======== Data for this task ========
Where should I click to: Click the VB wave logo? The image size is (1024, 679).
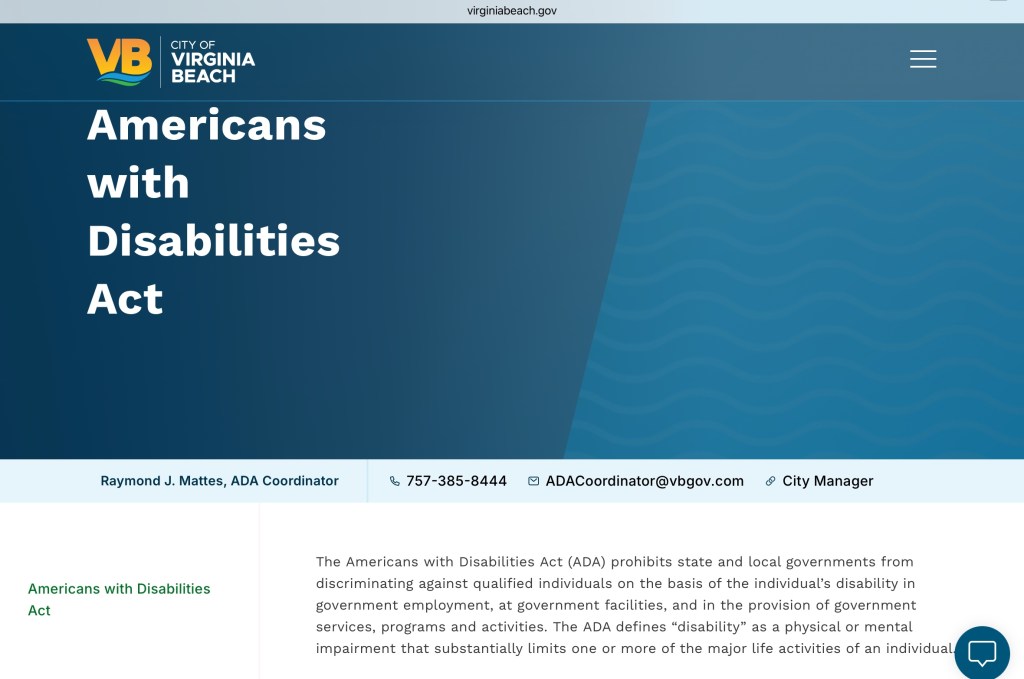point(119,61)
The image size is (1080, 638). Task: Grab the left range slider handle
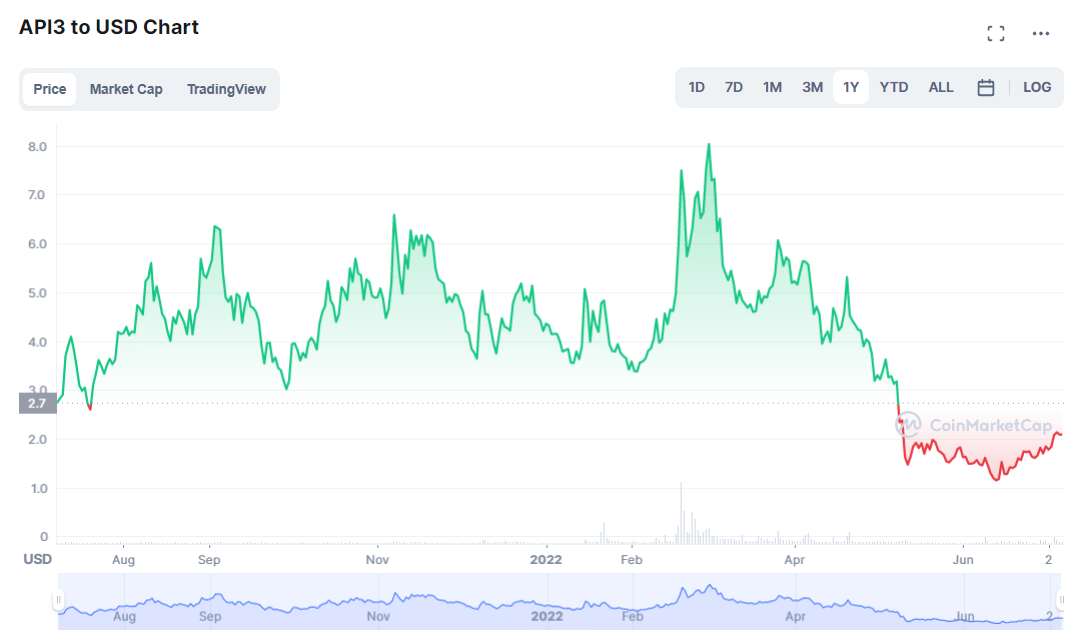point(58,600)
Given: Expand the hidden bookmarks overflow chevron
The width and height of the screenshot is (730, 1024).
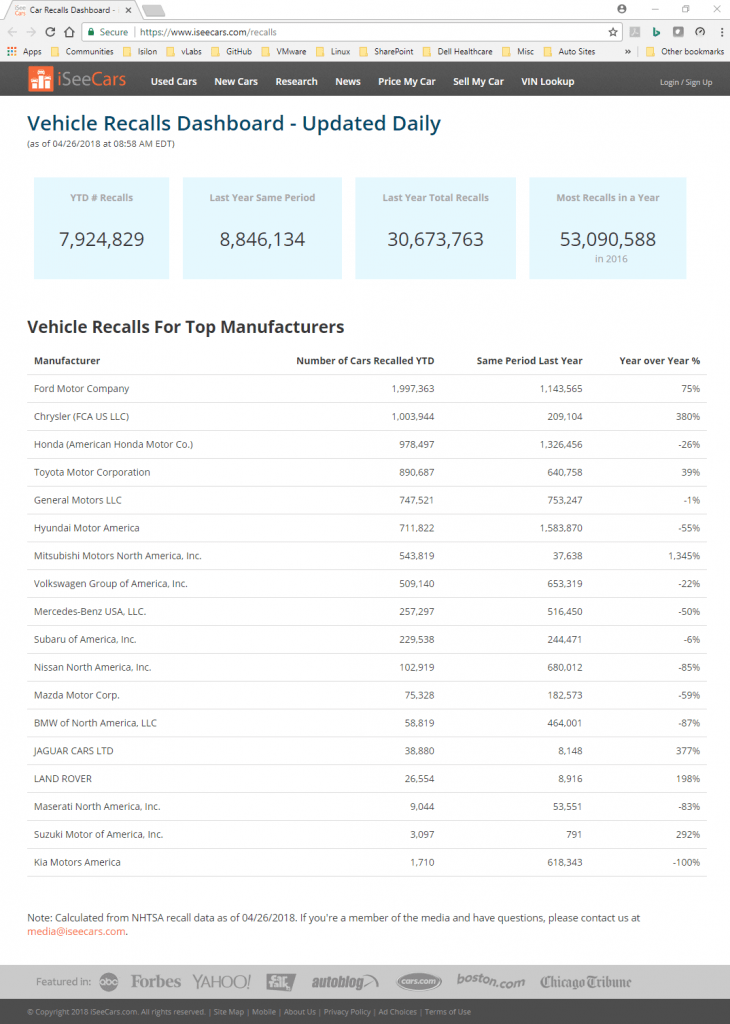Looking at the screenshot, I should pos(627,51).
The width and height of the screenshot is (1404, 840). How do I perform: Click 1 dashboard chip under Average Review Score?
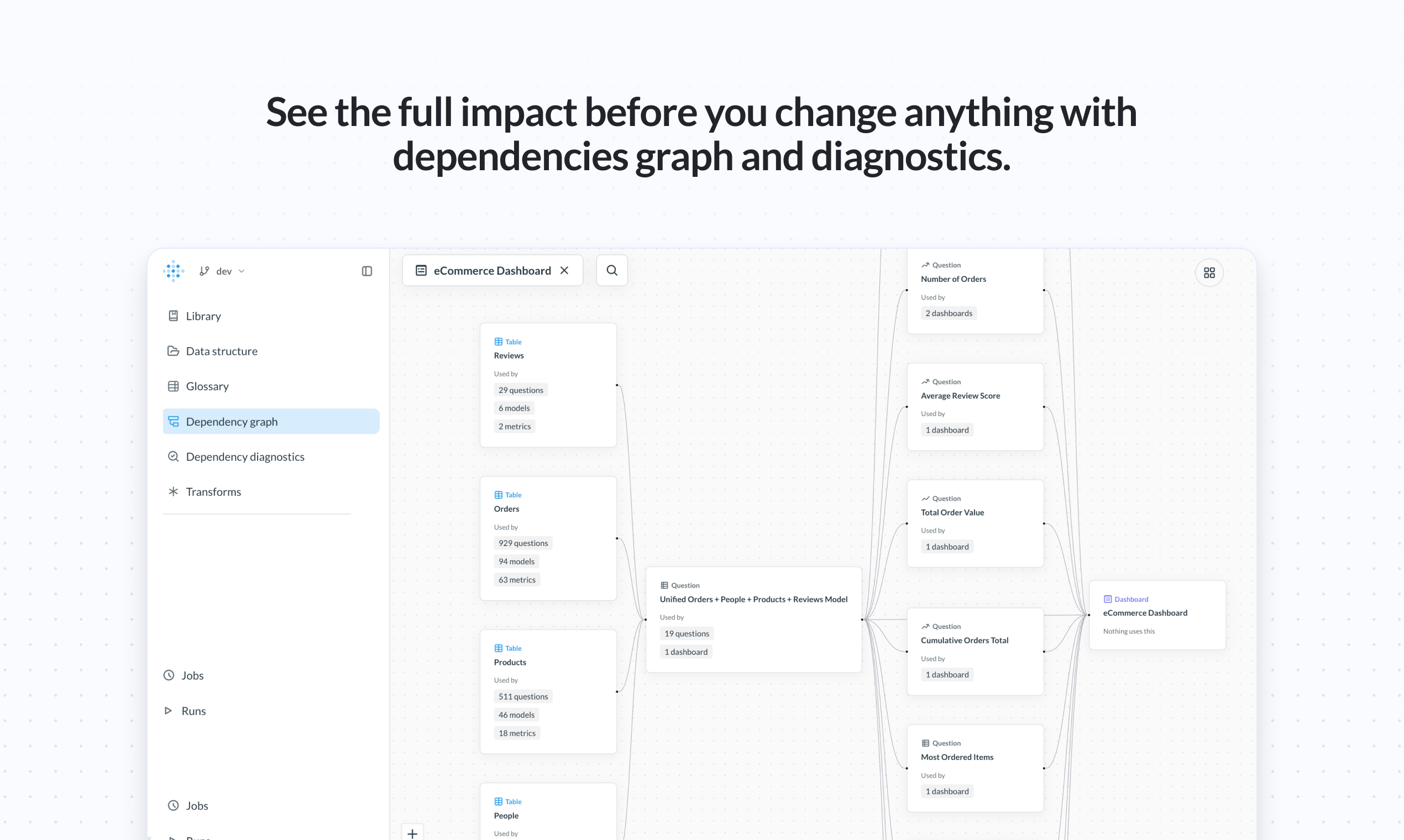point(946,429)
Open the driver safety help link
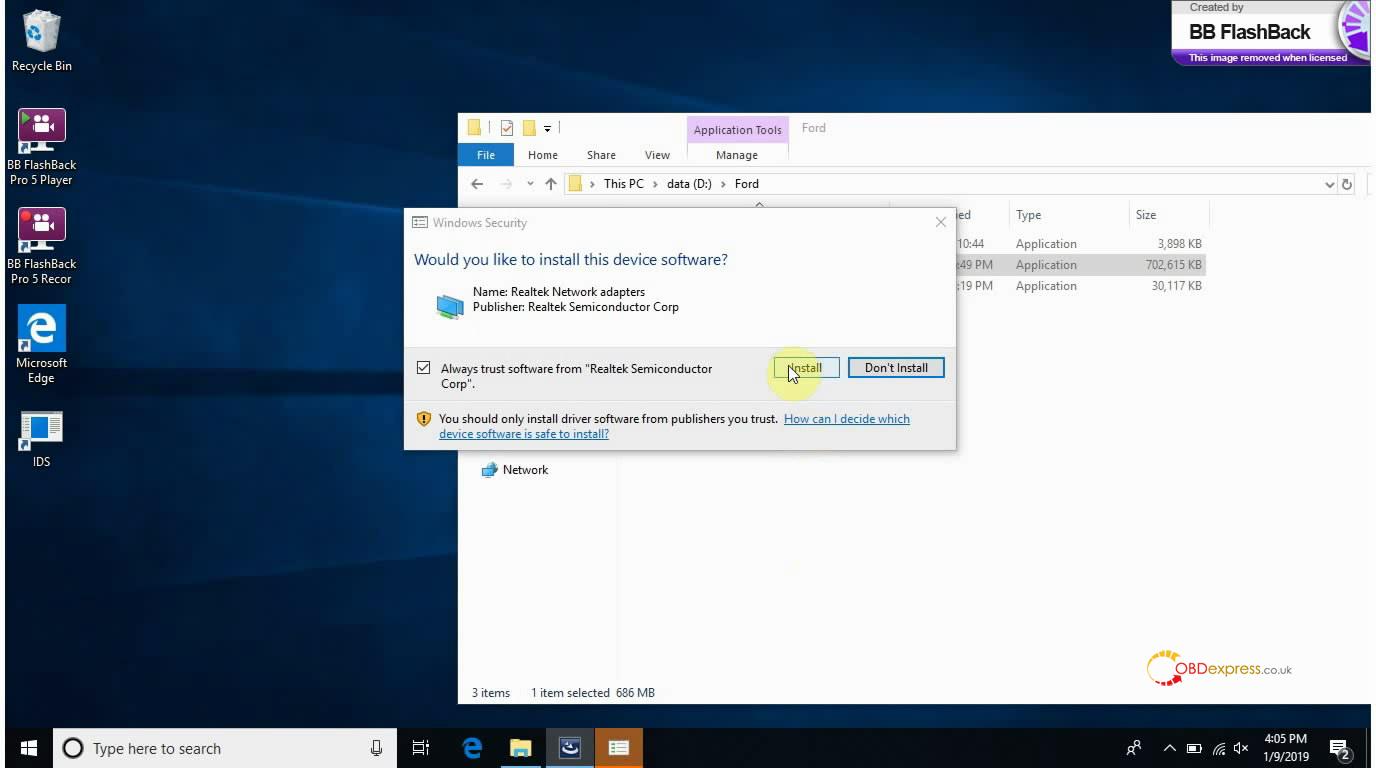Image resolution: width=1376 pixels, height=768 pixels. [846, 419]
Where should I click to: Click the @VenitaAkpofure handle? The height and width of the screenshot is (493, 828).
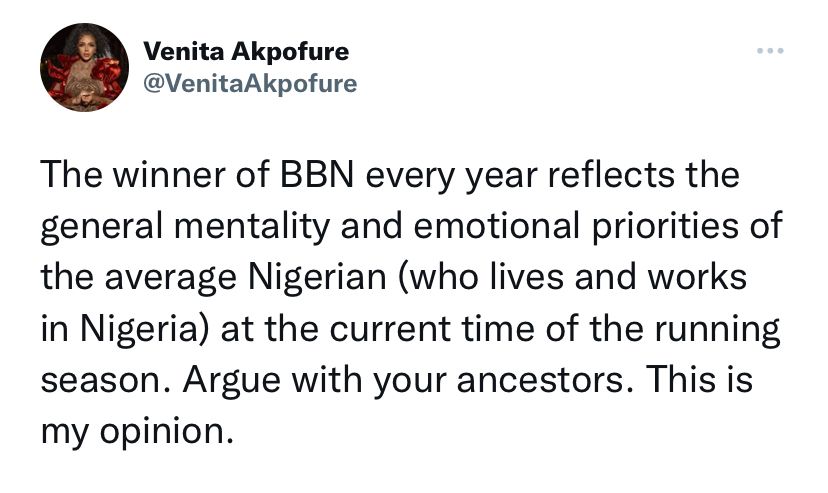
========
» Instructions for the task:
Please recast the listing, from its start up to and including the line with "point(58,600)", as a two-column CSV headed text and answer, with one row per item. Put each text and its answer in a single quoted field with line breaks turned into spaces, and leave the pictures out.

» Task output:
text,answer
"Where should I click to: Click the VB wave logo? The image size is (1024, 679).","point(119,61)"
"The image size is (1080, 638). Task: Grab the left range slider handle","point(58,600)"